What is needed.
Please show each line of the listing where "Open" is present.

Records.
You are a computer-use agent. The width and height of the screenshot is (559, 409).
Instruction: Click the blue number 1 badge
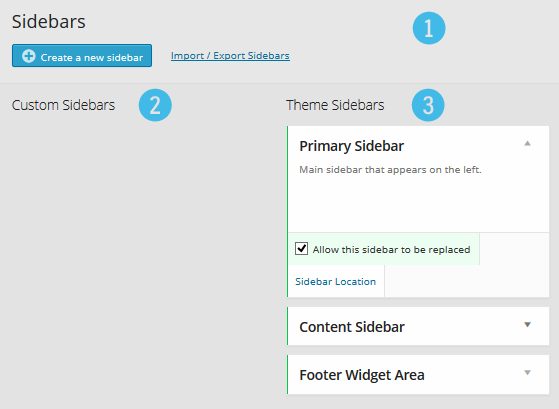429,28
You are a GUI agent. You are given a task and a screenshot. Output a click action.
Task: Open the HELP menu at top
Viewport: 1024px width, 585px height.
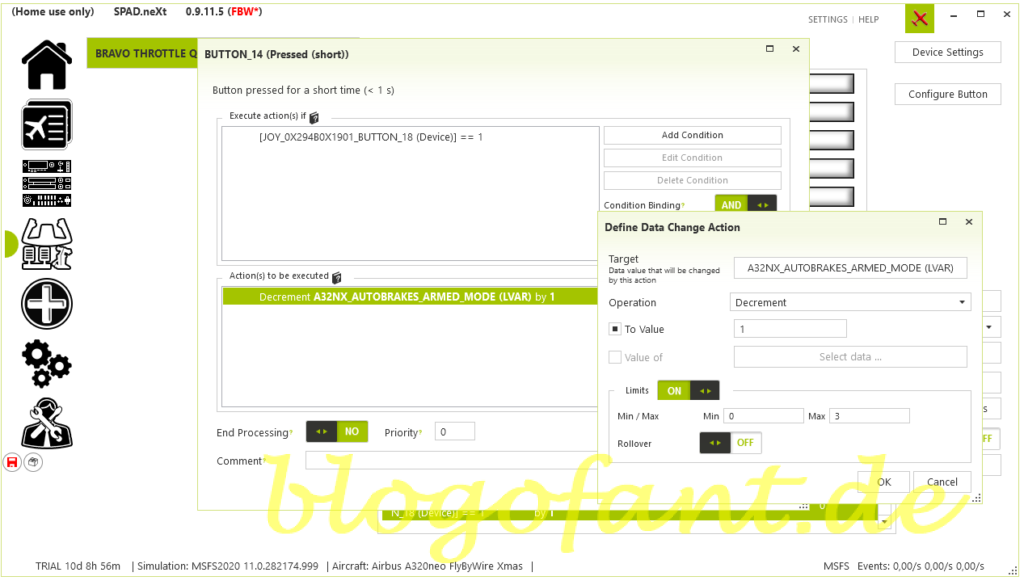869,20
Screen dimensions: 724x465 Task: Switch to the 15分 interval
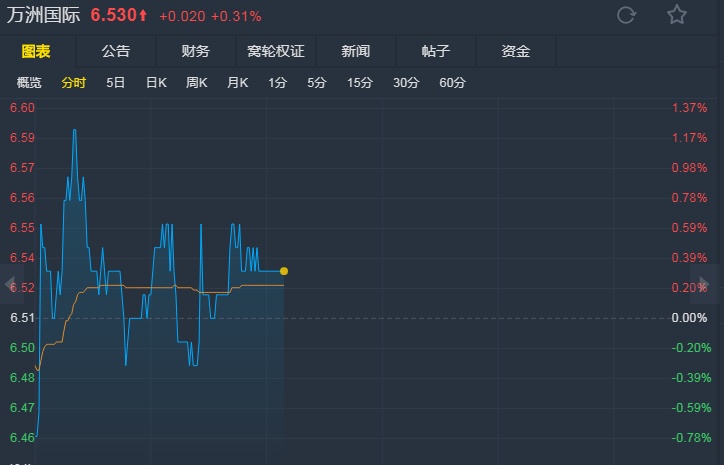click(x=359, y=83)
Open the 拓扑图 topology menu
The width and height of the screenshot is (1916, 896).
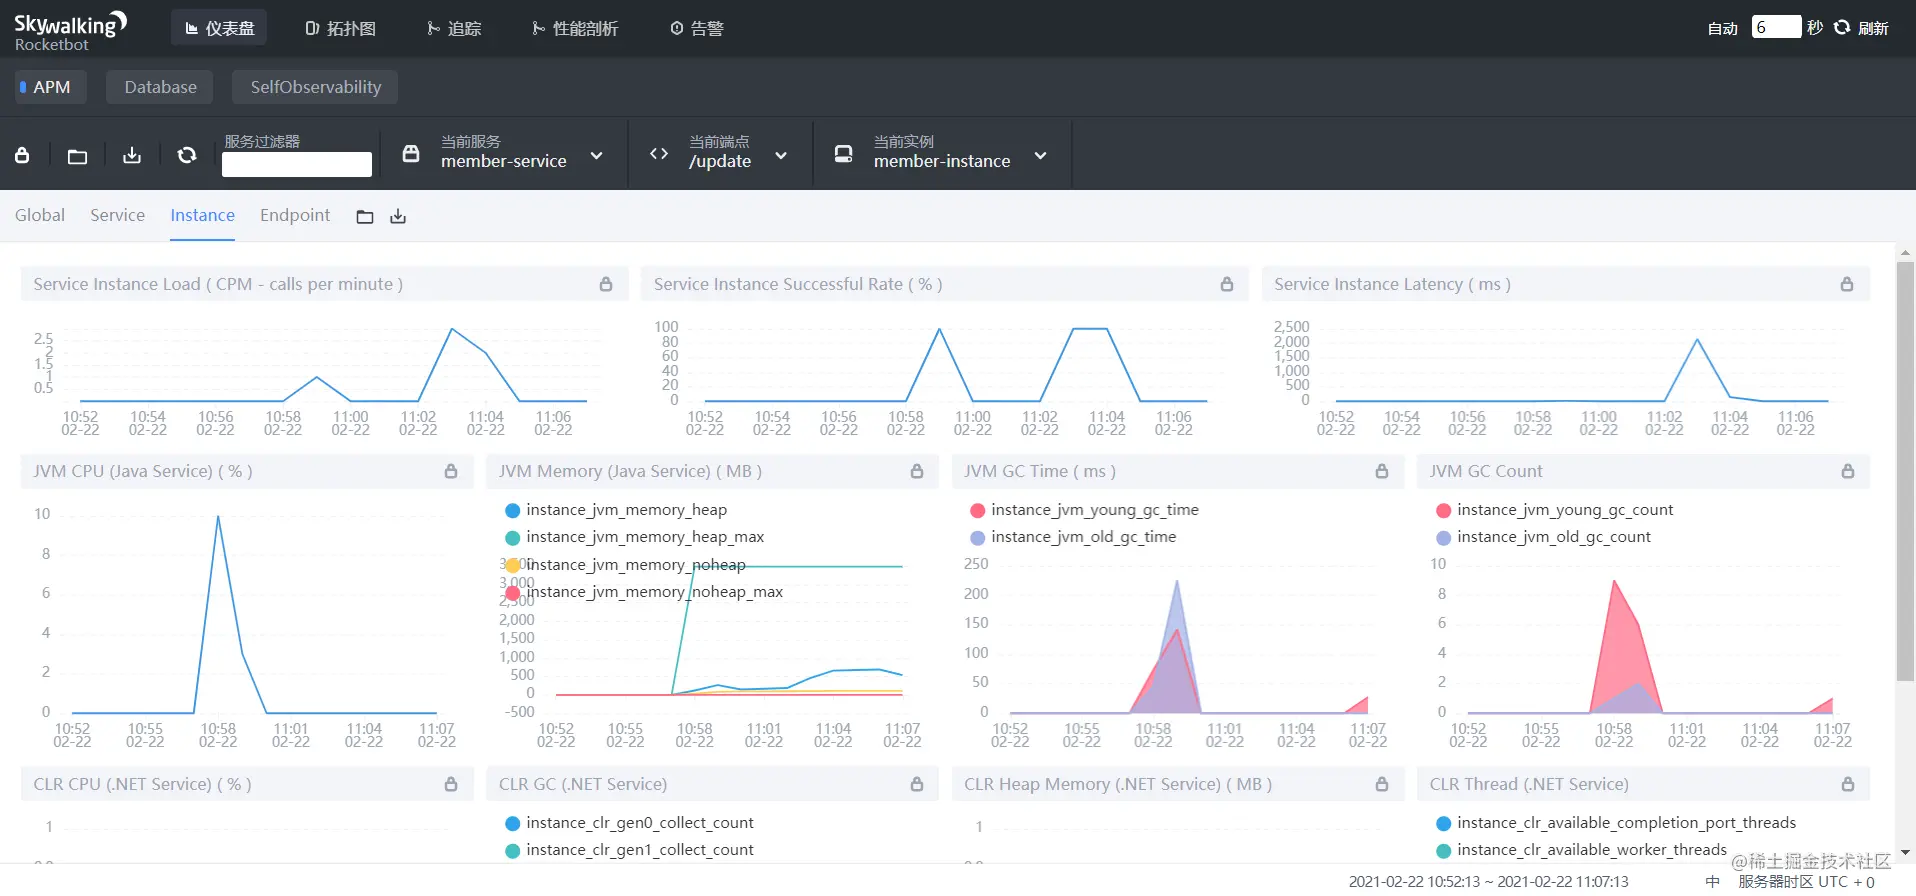coord(341,29)
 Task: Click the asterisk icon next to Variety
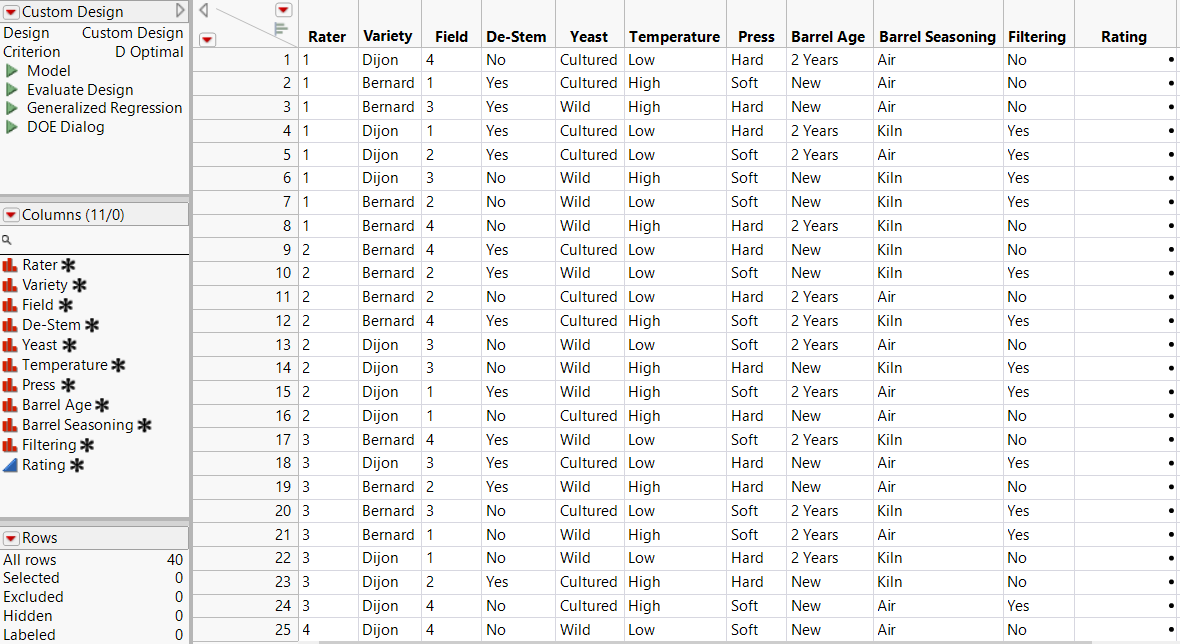click(79, 285)
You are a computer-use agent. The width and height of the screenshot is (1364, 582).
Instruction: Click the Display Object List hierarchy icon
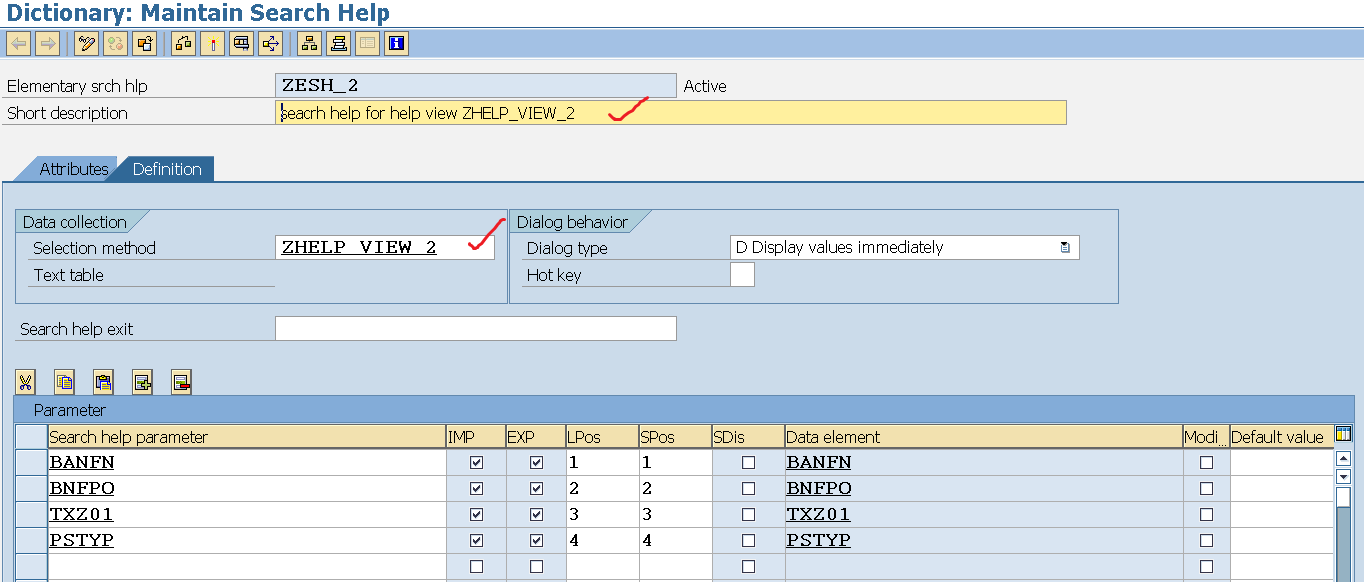(309, 43)
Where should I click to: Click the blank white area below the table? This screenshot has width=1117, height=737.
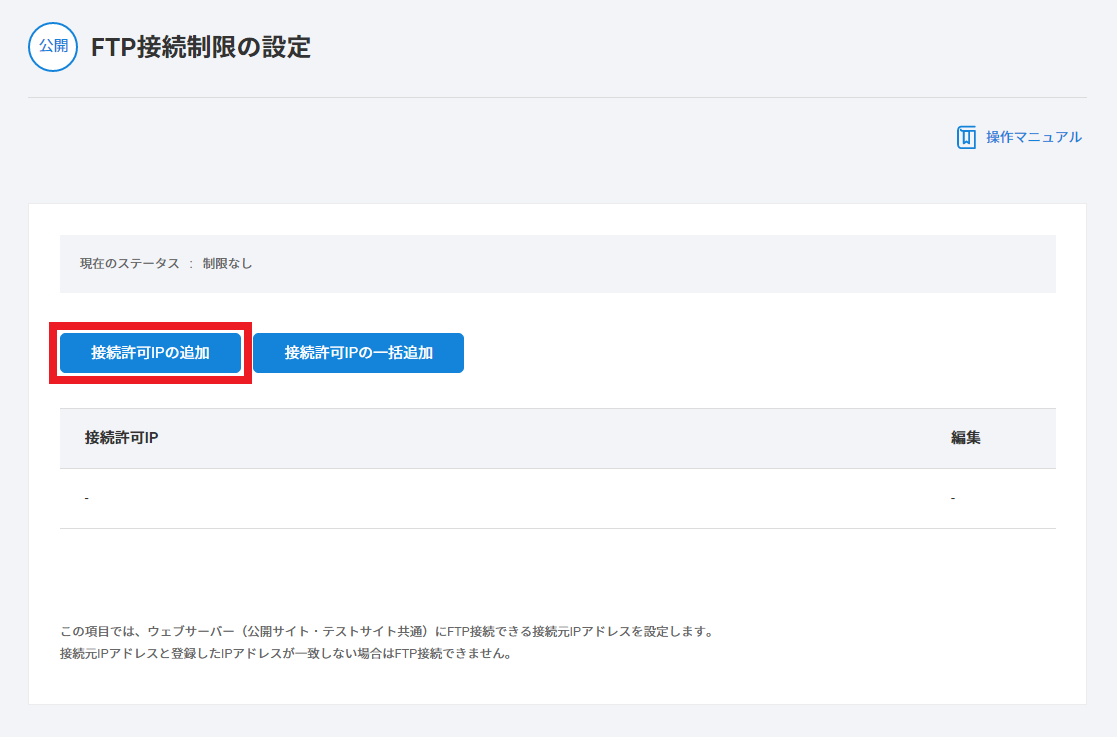[x=557, y=575]
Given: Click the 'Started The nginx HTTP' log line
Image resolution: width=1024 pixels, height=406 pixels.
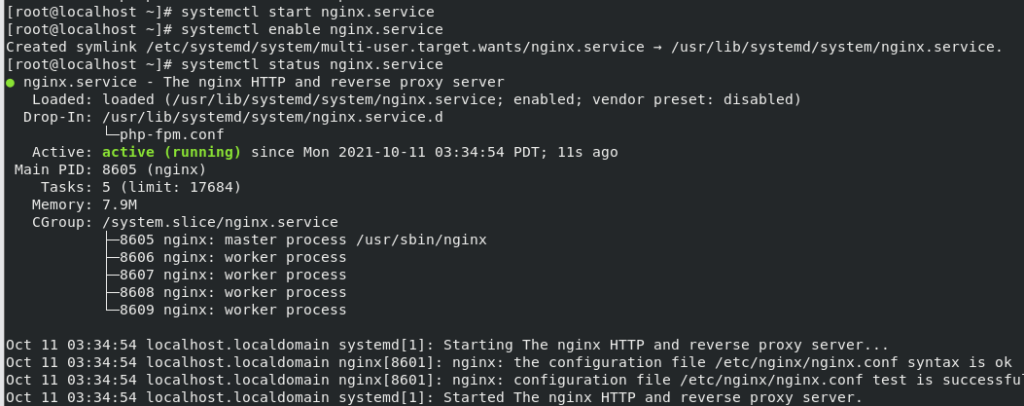Looking at the screenshot, I should (x=434, y=398).
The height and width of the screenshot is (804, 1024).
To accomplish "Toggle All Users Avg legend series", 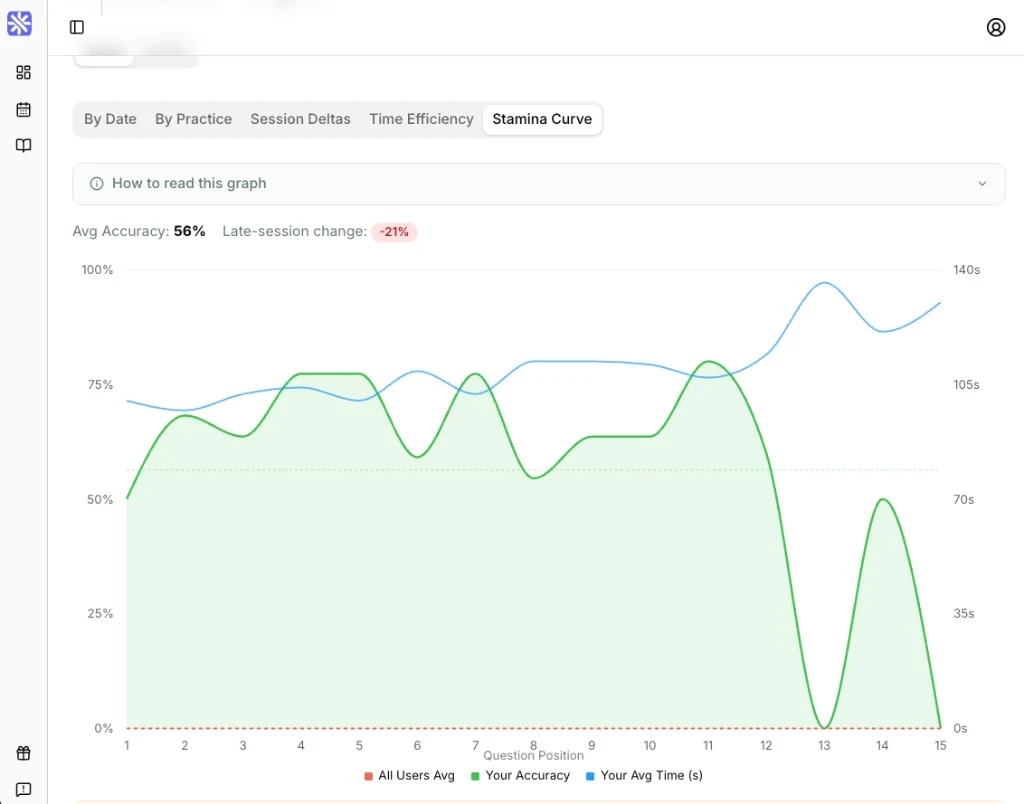I will (x=409, y=775).
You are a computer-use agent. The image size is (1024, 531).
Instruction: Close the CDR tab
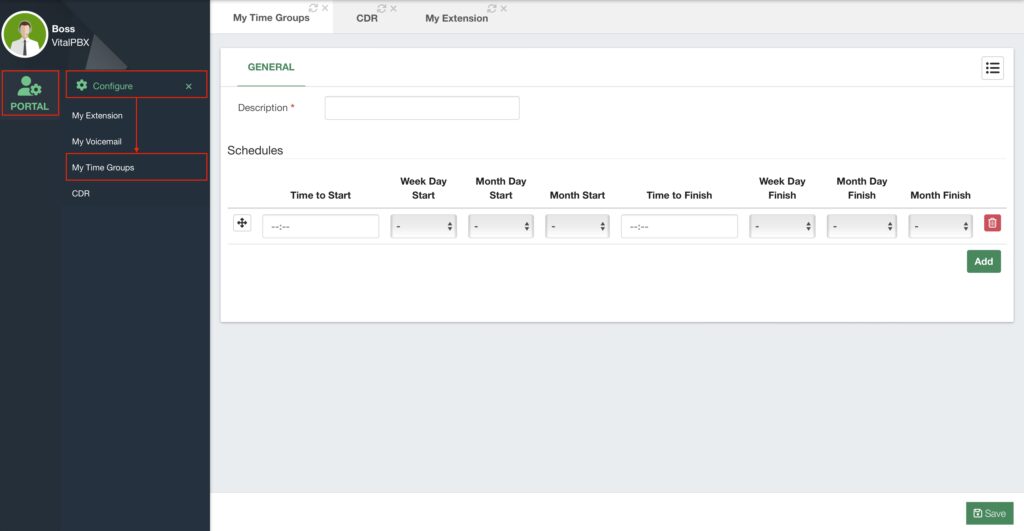click(393, 9)
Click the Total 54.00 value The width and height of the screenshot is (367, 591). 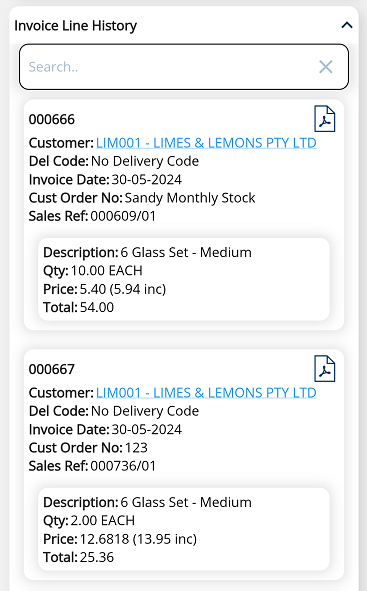click(96, 308)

Response.
Task: Open the HELP menu at top
Open the 拓扑图 topology menu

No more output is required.